### OBJECTIVE
Copy out the rows starting at the line containing "1316x918 pixels." and ending at the line containing "pos(137,171)", with both of those lines included and reproduced word for word.
== RAW RECORDS
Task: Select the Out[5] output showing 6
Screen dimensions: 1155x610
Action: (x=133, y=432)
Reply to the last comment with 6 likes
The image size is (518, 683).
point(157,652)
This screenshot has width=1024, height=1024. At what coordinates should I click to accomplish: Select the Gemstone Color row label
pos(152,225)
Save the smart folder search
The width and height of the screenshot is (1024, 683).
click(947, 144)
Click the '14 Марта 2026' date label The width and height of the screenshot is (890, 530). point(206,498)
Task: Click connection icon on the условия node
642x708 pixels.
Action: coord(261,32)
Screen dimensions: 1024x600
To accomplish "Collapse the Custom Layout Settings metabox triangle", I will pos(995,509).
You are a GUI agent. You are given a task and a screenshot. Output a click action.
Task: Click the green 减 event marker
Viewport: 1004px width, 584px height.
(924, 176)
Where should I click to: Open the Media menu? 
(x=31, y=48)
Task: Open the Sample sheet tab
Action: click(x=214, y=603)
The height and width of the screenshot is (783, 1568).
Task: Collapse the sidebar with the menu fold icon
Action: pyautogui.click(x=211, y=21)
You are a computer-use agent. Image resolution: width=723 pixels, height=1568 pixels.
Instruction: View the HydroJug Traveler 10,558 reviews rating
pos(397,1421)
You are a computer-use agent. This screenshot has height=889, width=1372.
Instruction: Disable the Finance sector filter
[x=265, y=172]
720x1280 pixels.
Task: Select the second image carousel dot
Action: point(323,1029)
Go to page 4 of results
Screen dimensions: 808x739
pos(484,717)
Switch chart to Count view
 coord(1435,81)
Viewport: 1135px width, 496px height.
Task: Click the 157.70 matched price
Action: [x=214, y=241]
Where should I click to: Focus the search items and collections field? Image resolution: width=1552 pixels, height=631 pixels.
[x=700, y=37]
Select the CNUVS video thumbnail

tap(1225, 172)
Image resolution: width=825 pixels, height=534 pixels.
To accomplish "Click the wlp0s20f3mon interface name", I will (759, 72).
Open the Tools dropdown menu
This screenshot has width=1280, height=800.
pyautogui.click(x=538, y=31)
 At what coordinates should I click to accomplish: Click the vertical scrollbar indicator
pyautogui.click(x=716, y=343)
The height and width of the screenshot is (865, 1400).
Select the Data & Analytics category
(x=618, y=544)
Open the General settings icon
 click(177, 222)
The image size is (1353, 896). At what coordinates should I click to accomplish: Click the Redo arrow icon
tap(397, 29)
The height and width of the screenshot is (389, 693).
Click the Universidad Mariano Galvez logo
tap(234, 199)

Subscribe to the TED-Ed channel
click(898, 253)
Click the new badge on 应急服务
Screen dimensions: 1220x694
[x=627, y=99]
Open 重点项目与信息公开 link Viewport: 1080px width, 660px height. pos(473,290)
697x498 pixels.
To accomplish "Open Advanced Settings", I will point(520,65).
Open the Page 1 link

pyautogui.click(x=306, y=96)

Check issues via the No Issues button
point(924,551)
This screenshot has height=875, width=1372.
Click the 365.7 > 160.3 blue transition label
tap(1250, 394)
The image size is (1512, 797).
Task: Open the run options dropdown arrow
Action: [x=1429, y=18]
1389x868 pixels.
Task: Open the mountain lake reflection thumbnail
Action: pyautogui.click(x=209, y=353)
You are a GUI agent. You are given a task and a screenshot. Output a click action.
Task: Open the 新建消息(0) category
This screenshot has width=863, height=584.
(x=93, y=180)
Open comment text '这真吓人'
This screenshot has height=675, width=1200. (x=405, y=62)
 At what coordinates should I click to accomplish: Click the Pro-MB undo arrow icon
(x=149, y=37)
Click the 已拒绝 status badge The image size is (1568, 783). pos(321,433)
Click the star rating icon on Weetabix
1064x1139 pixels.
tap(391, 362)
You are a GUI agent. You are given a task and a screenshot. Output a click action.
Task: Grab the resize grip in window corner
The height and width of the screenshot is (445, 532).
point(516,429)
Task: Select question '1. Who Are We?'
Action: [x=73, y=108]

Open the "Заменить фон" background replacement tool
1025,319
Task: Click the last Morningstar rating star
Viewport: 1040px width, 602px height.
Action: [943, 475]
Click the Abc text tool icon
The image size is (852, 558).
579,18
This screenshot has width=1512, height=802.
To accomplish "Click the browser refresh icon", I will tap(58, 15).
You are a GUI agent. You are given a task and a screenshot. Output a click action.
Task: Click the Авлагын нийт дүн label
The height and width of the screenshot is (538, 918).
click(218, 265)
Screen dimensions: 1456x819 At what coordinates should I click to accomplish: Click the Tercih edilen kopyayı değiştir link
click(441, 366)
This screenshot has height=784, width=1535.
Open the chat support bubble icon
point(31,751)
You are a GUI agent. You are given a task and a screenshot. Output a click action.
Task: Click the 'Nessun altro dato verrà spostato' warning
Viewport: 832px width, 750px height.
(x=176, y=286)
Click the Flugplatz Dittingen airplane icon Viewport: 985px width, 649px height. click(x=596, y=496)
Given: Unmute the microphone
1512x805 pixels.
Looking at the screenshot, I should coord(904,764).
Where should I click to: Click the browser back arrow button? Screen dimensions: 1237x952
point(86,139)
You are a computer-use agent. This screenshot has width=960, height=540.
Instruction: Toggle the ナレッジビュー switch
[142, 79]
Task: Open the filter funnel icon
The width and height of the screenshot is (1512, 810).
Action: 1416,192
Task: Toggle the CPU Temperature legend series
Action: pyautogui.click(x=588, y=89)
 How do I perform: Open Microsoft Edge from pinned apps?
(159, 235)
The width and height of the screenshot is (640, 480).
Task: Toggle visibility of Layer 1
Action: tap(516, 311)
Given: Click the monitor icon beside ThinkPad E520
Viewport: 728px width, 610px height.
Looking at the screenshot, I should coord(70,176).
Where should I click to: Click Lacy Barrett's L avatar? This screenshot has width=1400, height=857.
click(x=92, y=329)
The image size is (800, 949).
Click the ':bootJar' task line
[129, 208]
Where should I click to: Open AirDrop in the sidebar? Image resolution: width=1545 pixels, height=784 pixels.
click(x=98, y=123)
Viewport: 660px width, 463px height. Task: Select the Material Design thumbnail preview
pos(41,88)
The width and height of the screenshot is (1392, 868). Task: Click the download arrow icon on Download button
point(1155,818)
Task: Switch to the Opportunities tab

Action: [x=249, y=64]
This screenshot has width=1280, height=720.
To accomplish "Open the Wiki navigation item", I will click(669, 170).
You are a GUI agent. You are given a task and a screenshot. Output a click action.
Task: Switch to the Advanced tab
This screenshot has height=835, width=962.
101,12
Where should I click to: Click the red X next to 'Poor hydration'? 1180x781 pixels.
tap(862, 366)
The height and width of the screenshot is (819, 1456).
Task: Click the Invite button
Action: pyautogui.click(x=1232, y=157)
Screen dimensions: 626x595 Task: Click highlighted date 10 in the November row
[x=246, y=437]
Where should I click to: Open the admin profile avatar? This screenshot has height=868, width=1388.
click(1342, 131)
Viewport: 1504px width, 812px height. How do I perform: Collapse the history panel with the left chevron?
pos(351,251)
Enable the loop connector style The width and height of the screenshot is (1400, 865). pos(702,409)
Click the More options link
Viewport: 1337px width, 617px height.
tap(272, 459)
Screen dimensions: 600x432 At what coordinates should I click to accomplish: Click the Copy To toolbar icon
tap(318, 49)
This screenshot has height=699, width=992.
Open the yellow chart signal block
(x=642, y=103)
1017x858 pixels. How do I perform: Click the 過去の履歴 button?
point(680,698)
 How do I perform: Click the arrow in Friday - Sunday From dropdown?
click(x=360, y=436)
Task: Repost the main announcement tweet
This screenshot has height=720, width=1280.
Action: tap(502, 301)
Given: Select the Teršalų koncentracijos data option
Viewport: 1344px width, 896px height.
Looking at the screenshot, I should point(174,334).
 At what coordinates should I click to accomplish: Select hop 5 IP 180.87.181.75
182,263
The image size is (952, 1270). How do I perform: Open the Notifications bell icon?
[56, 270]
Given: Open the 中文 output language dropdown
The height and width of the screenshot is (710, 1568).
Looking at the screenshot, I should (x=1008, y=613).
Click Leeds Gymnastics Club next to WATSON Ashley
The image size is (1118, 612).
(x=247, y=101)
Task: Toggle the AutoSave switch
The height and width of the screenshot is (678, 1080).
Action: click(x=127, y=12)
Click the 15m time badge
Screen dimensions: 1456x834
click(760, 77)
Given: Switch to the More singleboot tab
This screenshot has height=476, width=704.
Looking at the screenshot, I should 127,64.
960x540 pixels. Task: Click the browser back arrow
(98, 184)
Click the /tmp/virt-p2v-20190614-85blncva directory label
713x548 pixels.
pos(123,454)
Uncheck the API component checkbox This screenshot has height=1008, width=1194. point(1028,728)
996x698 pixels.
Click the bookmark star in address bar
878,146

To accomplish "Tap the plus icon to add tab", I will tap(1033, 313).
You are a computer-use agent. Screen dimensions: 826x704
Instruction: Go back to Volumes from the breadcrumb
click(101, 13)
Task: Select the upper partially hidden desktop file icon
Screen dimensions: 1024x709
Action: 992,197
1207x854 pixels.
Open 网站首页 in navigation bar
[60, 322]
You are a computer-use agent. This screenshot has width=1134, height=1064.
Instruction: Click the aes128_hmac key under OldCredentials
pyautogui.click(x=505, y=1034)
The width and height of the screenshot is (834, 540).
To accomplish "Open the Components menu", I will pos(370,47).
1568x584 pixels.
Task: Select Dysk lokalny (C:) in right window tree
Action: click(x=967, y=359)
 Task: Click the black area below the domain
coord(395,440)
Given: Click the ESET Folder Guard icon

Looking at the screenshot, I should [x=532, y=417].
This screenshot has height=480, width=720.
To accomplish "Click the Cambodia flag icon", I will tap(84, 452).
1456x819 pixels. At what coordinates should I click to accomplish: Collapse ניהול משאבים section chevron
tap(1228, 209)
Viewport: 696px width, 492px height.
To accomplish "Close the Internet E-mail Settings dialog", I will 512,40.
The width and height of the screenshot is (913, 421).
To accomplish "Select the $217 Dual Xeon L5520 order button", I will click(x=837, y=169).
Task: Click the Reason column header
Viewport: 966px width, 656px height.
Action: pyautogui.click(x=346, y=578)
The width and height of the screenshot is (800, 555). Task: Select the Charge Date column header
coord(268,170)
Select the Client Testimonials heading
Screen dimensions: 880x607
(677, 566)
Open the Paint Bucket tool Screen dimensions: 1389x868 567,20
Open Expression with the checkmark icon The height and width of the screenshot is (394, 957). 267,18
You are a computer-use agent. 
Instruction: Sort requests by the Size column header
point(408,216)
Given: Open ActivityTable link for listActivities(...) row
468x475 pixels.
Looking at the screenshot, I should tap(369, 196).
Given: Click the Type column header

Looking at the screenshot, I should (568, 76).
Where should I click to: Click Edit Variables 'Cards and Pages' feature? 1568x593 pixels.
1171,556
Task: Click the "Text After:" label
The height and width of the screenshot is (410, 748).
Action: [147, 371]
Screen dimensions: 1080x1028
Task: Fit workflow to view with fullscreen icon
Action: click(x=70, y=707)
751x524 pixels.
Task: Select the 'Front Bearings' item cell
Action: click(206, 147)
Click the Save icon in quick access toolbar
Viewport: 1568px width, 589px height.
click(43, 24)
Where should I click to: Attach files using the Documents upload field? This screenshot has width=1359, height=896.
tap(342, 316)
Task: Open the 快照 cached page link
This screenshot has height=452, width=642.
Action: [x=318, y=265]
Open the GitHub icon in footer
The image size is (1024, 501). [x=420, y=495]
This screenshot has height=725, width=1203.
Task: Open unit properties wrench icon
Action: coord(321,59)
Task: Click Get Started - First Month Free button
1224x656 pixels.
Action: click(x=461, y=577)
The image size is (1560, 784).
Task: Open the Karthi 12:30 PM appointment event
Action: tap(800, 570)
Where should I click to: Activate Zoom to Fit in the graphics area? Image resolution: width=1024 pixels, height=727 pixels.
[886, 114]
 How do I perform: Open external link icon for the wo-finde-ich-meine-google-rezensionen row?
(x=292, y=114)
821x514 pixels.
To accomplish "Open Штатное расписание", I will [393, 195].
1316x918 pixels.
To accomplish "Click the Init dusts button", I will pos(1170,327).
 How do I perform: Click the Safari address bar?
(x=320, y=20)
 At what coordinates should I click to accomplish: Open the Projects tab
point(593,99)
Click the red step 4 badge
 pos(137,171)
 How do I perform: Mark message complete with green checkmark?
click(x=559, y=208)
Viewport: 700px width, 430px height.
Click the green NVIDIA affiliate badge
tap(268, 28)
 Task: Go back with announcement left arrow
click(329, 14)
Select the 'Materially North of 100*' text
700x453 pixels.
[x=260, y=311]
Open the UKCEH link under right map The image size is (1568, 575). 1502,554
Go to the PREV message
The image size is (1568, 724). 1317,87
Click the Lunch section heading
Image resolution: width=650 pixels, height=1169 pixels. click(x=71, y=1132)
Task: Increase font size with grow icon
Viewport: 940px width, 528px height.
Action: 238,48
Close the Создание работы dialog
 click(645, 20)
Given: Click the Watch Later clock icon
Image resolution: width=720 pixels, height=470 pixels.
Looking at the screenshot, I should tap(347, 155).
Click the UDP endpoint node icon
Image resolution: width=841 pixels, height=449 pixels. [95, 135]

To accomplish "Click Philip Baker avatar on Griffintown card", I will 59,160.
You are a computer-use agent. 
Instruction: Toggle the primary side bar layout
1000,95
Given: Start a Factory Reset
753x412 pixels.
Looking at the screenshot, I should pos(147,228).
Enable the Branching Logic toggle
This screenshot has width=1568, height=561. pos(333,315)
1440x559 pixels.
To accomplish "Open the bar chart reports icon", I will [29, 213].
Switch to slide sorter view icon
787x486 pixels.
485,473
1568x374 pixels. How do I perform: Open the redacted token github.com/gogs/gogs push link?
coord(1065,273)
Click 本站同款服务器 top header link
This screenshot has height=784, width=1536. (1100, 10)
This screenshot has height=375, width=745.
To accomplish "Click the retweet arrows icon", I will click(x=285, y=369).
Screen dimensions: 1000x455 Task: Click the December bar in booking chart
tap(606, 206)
====
### TASK RESPONSE
1316x918 pixels.
To accomplish "Click the Init dusts button", I will pos(1170,327).
 How do I perform: Click the Safari address bar?
(x=320, y=20)
 At what coordinates should I click to accomplish: Open the Projects tab
point(593,99)
Click the red step 4 badge
 pos(137,171)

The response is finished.